FIELD: metallurgy. SUBSTANCE: modifying mixture has, wt.-% silicon 45-70; magnesium 1.2-12.0; calcium 0.2-5.0; aluminium 0.2-3.0; rare-earth metals 0.3-4.0; magnesium oxide 0.1-1.5; calcium oxide 0.01-1.00; cerium oxide 0.01-1.00; silicon dioxide 0.5-2.0; carbon 0.001-25.000, and iron the rest. EFFECT: enhanced quality of mixture. 1 tbl

Description

 The invention relates to ferrous metallurgy, foundry, in particular to the composition of modifying mixtures used in the production of gray cast iron, castings from which have a complex configuration and a large interval in weight and wall thickness.

Known complex FSMg modifiers [1] containing silicon, magnesium, calcium, rare-earth metals, aluminum, iron in the following ratio, wt. Silicon 45.0-70.0 Magnesium 1.5-10.5 Calcium 0.2-4.0
Rare earth metals 0.3-2.0
Aluminum no more than 2.5 Iron Else
The use of these modifiers does not give the desired effect when modifying gray cast iron on the jet, since the composition of the modifiers does not provide the necessary dissolution rate of the modifier in the process of feeding it to the metal stream and does not provide early protection of the open metal stream from the atmosphere, due to the fact that the modifier composition balanced in view of its application for intra-mold modification in closed mold cavities.

Closest to the proposed technical essence is a modifying mixture for cast iron containing silicon, magnesium, calcium, aluminum, rare-earth metals, magnesium oxide, calcium oxide, silicon dioxide, carbon, iron [2]
When using this mixture for the modification of gray cast iron, insufficient graphitizing ability is reflected, which affects the release of graphite in the interdendritic sections and the appearance of structurally free cementite in thin sections of castings.

 The purpose of the invention is to improve the uniformity of the structure of cast iron and increase the retention time of the modifying effect due to the optimally balanced composition of the modifying mixture, as well as reducing the cost of production of cast iron through the use of waste.

The goal is achieved in that for the modification of cast iron a mixture is used containing silicon, magnesium, calcium, aluminum, rare-earth metals, magnesium oxide, calcium oxide, silicon dioxide, carbon, iron, which additionally contains cerium oxide in the following ratio of components, wt. Silicon 45.0-70.0 Magnesium 1.2-12.0 Calcium 0.2-5.0
Rare-earth metals 0.3-4.0 Aluminum 0.2-3.0 Carbon 0.001-25.0 Aluminum oxide 0.1-1.5 Cerium oxide 0.01-1.0 Calcium oxide 0.01-1.0 Silicon dioxide 0.2-1.8, and the total content of oxides of magnesium, cerium, calcium and silicon dioxide is 0.5-2.0%
The granulometric composition of the modifying mixture is 0.01-2.0 mm.

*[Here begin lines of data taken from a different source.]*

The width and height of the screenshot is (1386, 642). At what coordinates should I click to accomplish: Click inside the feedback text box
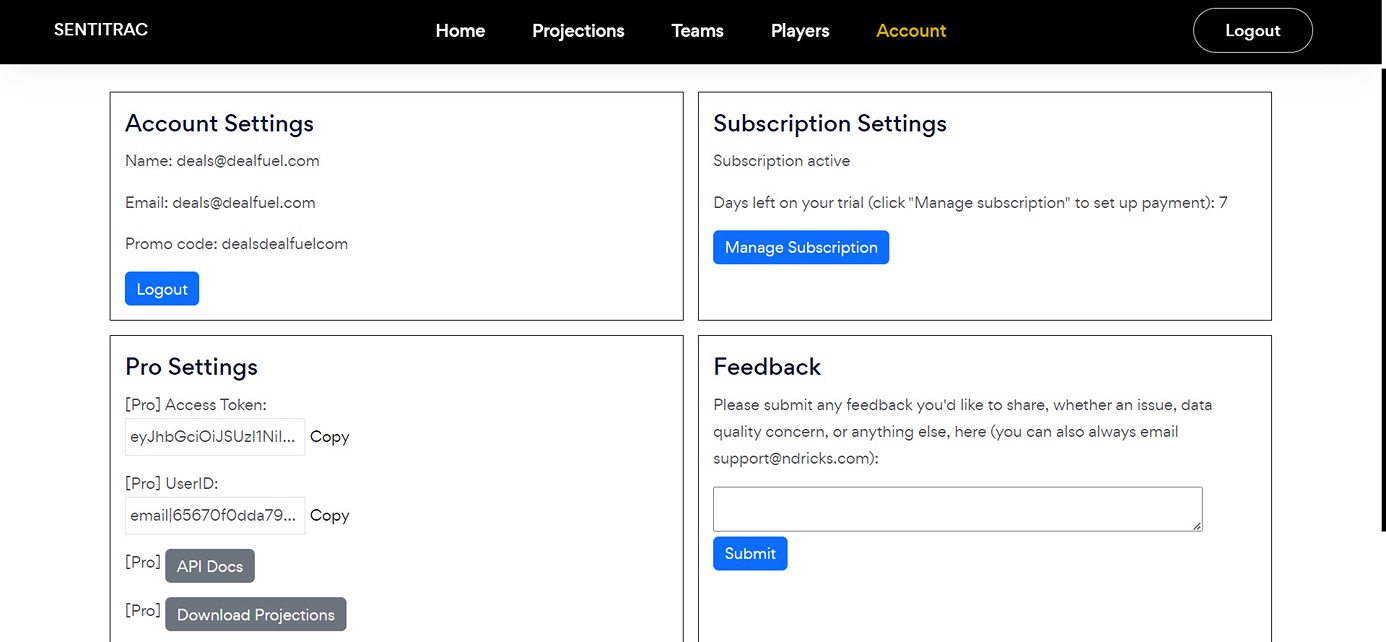957,508
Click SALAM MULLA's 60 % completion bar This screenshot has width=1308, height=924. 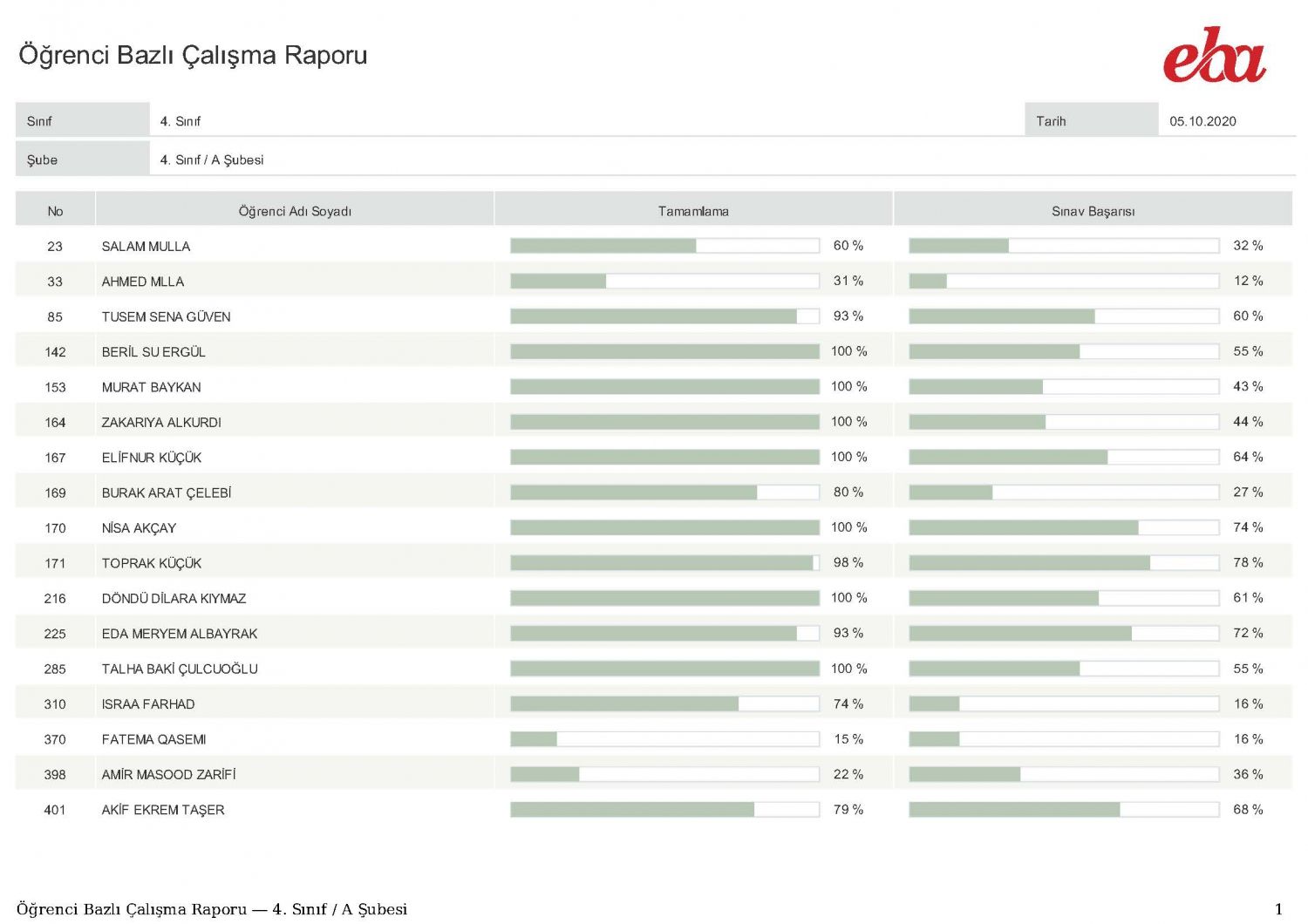coord(664,246)
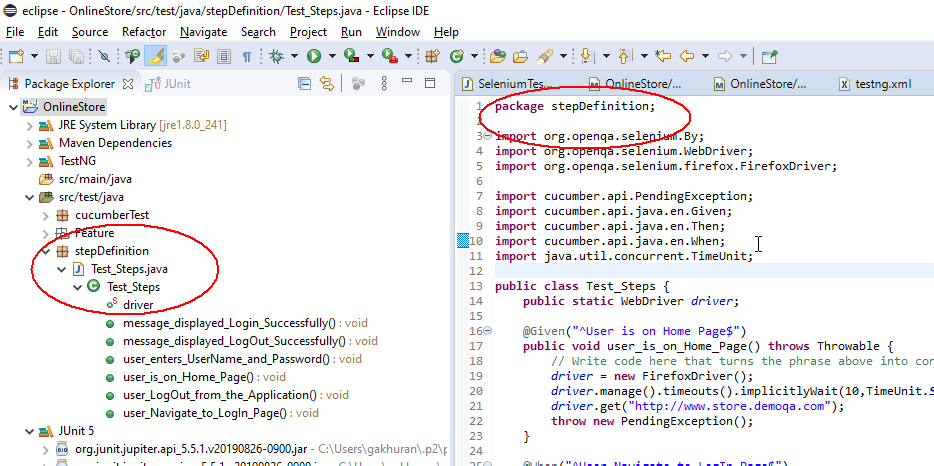Viewport: 934px width, 466px height.
Task: Switch to the testng.xml editor tab
Action: pos(876,84)
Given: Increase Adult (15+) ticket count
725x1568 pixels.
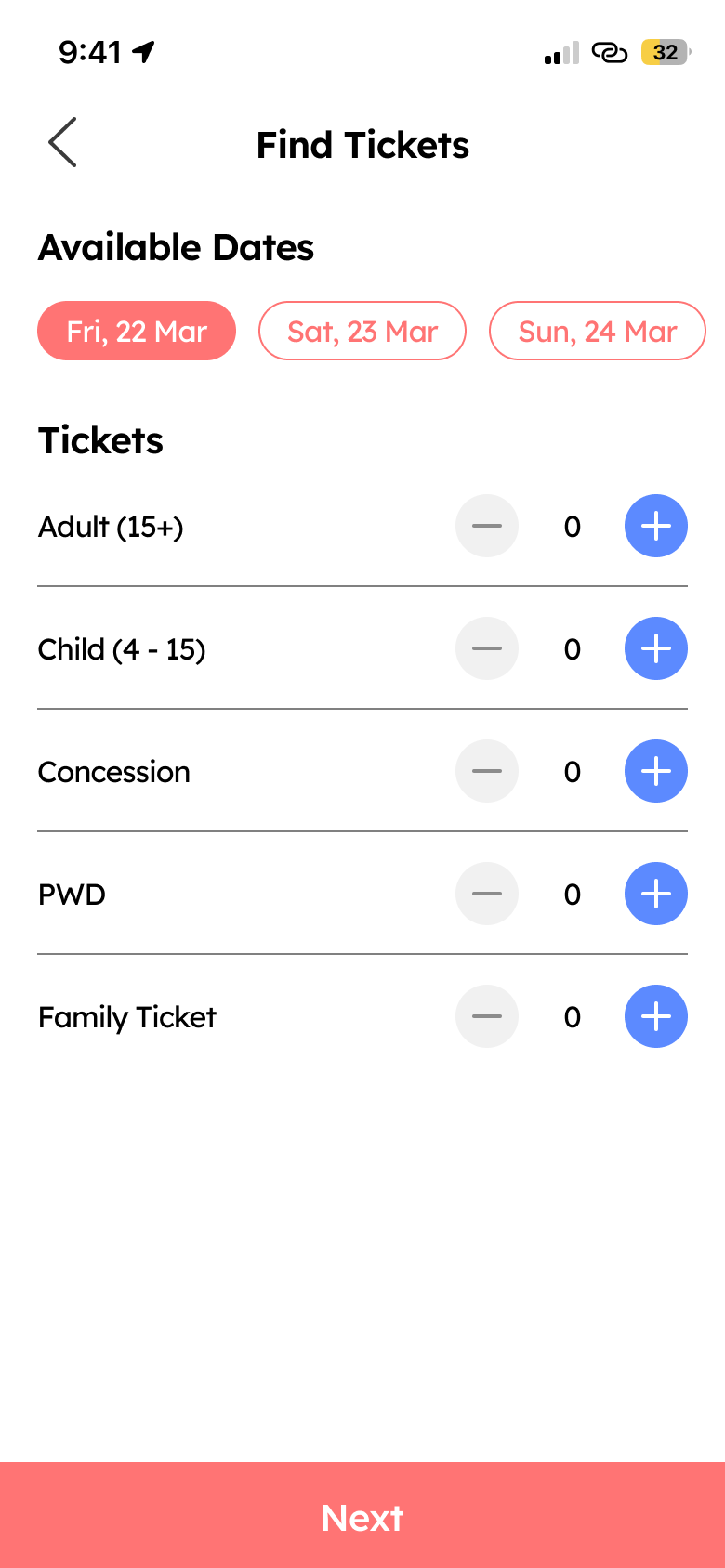Looking at the screenshot, I should click(655, 526).
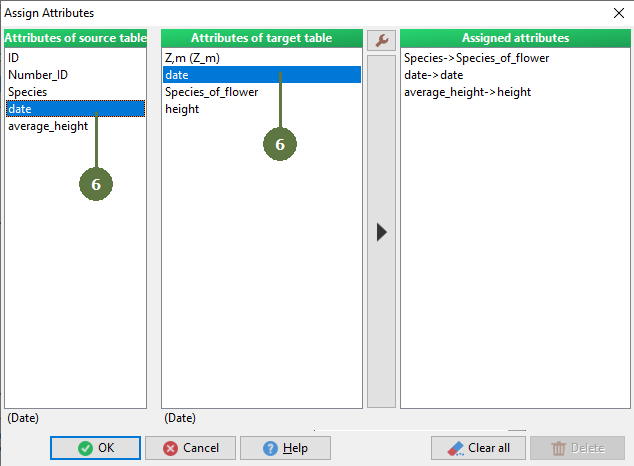Select height in target table list
This screenshot has width=634, height=466.
coord(182,109)
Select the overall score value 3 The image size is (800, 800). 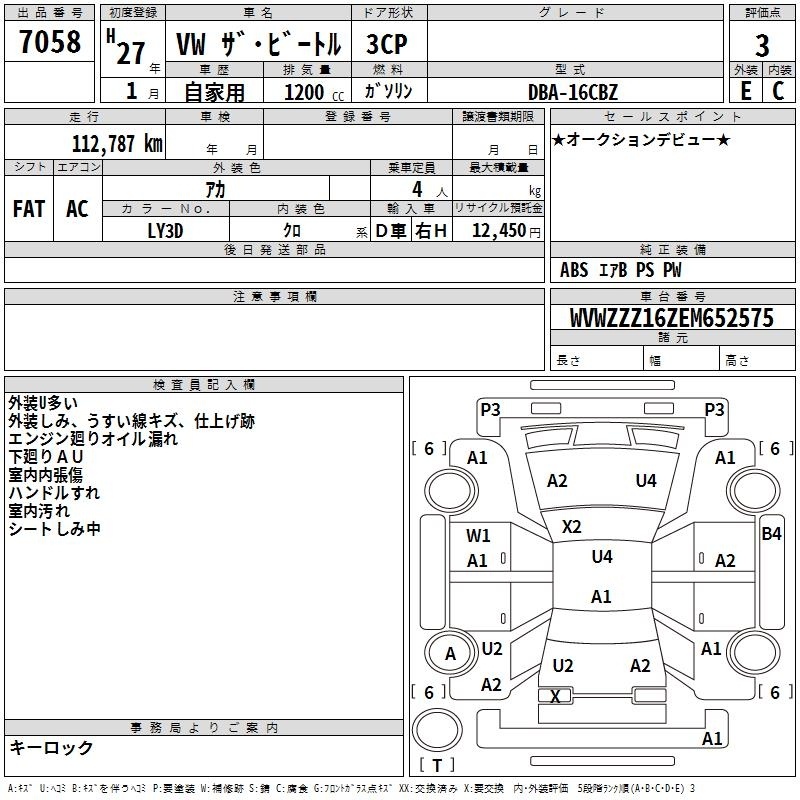click(762, 46)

FSMg wastes included in the composition of the modifying mixture are formed during crushing and sieving of iron-magnesium alloys.

 The presence in the mixture of cerium oxide in an amount of 0.01-1.0% due to a decrease in the melting temperature of the oxides acquires an active effect on the cast iron melt due to the endothermic reduction of cerium and the possibility of deoxidation and desulfurization reactions on the surface of the melt jet, and also provides a fluxing effect that contributes to refining of the melt from the products of the interaction of the components of the mixture with impurities (sulfides, nitrides, oxides).

 When less than 0.01% cerium oxide is added to the mixture, the beneficial effect of cerium practically does not appear, and when the content of the mixture exceeds 1.0%, the kinematic viscosity of the melt of the oxide part of the modifying mixture sharply increases and its fluxing ability decreases, thereby causing a decrease in modifying ability the mixture as a whole.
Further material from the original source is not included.